Lectura Jueves, 27 de julio
Querido peregrino,
¡Han llegado refuerzos! Ayer llegaron una veintena de peregrinos para completar las últimas etapas. El grupo pasa a ser de 85 miembros, que no está nada mal. Todos tienen que llegar: de cómo peregrines tú depende, también, la peregrinación de todos. ¡Debes dar muchas gracias por estar viviendo esta experiencia, aunque tus piernas ya no respondan!
Hoy te voy a explicar un momento muy importante de la historia del pueblo de Israel. Estábamos acampados a los pies del monte Sinaí, después de meses caminando bajo el sol. Un día, Dios me llamó, y me dijo que subiera a lo alto de la montaña. Subí acompañado de un joven llamado Josué, a quien irás conociendo en los próximos días. Aarón, para quien el Señor reservaba el honor de ser el primer Sumo Sacerdote de Israel, se quedó al mando del pueblo en el campamento.
Cuando llegué a lo alto del monte, una nube cubrió el Sinaí y me quedé allí cuarenta días con sus cuarenta noches. Josué se había quedado a esperarme a mitad de camino. Durante el tiempo que estuve en lo alto de la montaña, Dios me comunicó muchas cosas: me explicó cómo debíamos darle culto y cómo quería estar con nosotros en todo momento, pese a haberlo despreciado y olvidado tantas veces.

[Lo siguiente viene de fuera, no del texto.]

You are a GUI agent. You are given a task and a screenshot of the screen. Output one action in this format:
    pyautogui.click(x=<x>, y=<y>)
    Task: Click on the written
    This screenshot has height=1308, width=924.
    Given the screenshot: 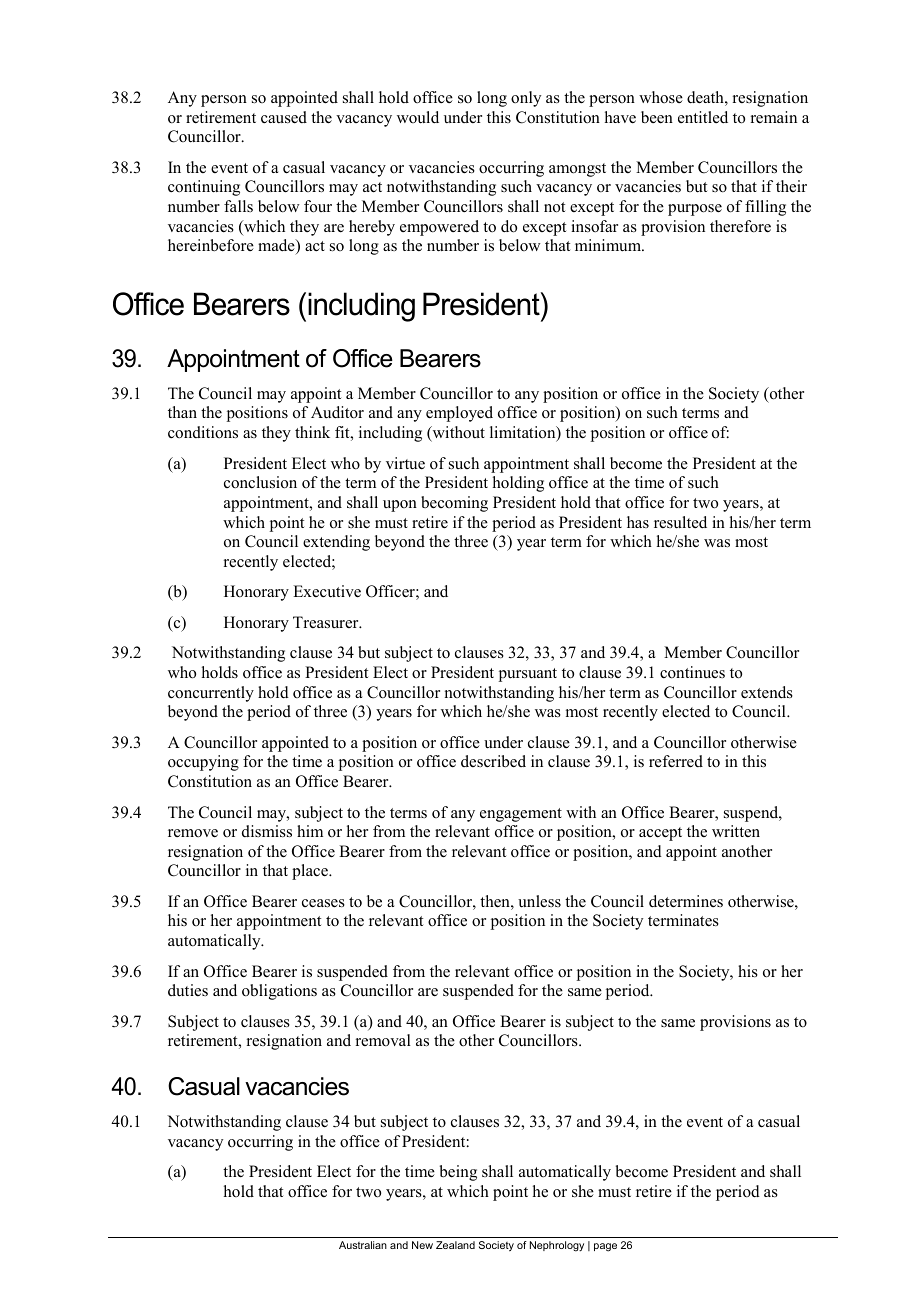 What is the action you would take?
    pyautogui.click(x=736, y=831)
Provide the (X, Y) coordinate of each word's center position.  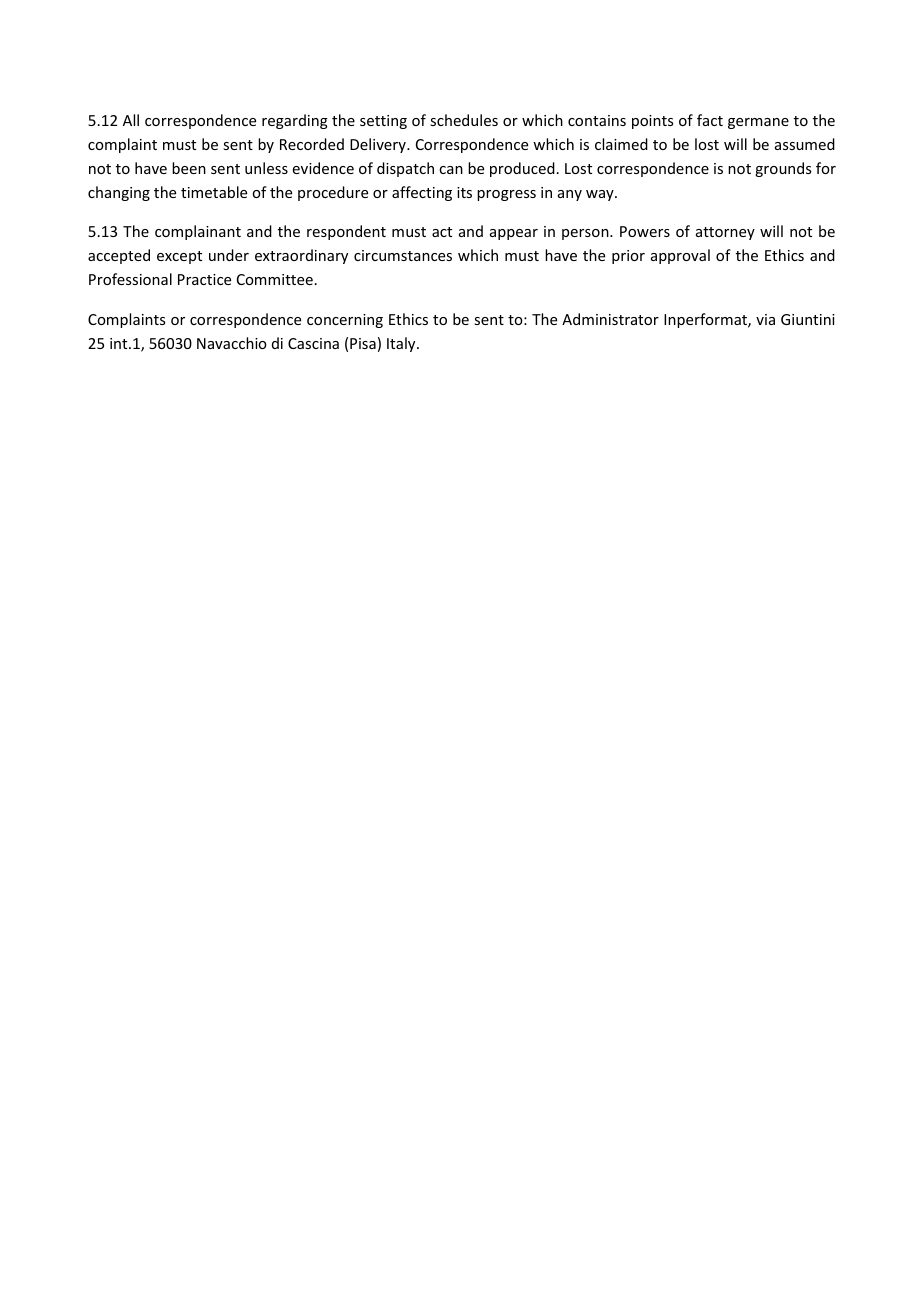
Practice (204, 279)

Aquellos cuarenta días en lo alto de la montaña sentarían las bases de la vida y el culto del pueblo de Israel. Dios, que nos había sacado de Egipto, quería ahora conformarnos como pueblo y como comunidad. Por ello, Él mismo nos dio las instrucciones acerca de cómo debían ser nuestra relación con Él y las relaciones entre nosotros. Fue, este, el momento en el que me entregó aquello que tantas veces habrás leído y memorizado: los diez mandamientos.
Las Tablas de la Ley contenían diez grandes mandatos que Dios nos hacía a los hombres. Él conoce mejor que nadie el interior de las personas. Nos creó y sabe cómo somos, pero, también, cómo debemos comportarnos para alcanzar nuestra plenitud como hombres. El Señor sabe cuáles son aquellos errores que nos impiden amarle a Él y a los demás. Por ello, Él mismo quiso dejar escrito cuál es el camino que debíamos seguir para alcanzar la felicidad. Y lo quiso dejar grabado en piedra, para que nunca se borrara ni se nos olvidara.
La Ley Moral, inscrita en las tablas, no es, por tanto, una normativa de Dios que nos coarta y nos impide hacer lo que queramos. Dios nos ama tanto que nos dio diez instrucciones para asegurar nuestra felicidad. Te animo a que hoy medites sobre los diez mandamientos: intenta descubrir en ellos, no tanto una serie de prohibiciones, sino la guía que Dios te quiere hacer descubrir para que alcances la felicidad.
La condición del pecado esclaviza al hombre, y no le permite vivir aquello para lo que de verdad ha sido creado. Dios no quiso, simplemente, liberarnos de la esclavitud de Egipto. Incluso entonces, el pueblo seguía siendo esclavo: esclavo de sus vicios y pasiones, de su egoísmo, de la envidia, de la sensualidad, de su soberbia… El hombre solo es verdaderamente libre cuando es aquello que está llamado a ser. Y ¿quién conoce mejor aquello que es el hombre y aquello a lo que está llamado que su propio Creador?
Por ello, Dios nos entregó la Ley Moral. Las palabras grabadas en la piedra no eran, sin embargo, más que la plasmación por escrito de una ley que Dios inscribe en el corazón de todo ser humano. No son, por tanto, imposiciones antinaturales, sino que reflejan los deseos más profundos de cada persona. De esta manera, esa serie de “NOs” que ves en las tablas de la Ley son, en realidad, un gran “SÍ”, una gran afirmación del hombre. Cuando se aceptan y se cumplen los mandamientos es cuando el hombre vive libremente, cuando vive aquella vida para la que ha sido creado.
Pregúntate hoy si vivir una vida auténticamente cristiana supone un peso para ti. ¿Los mandamientos te suponen una serie de normas e imposiciones que te impiden hacer aquello que deseas? Si es así, es que todavía no has descubierto el auténtico espíritu de la Ley de Dios. Siglos más tarde, Jesucristo nos enseñaría que la clave para vivir los mandamientos está en el amor. La Ley Moral no va de ponerse límites y reprimirse, sino de amar: amar a Dios sobre todas las cosas y al prójimo como a ti mismo.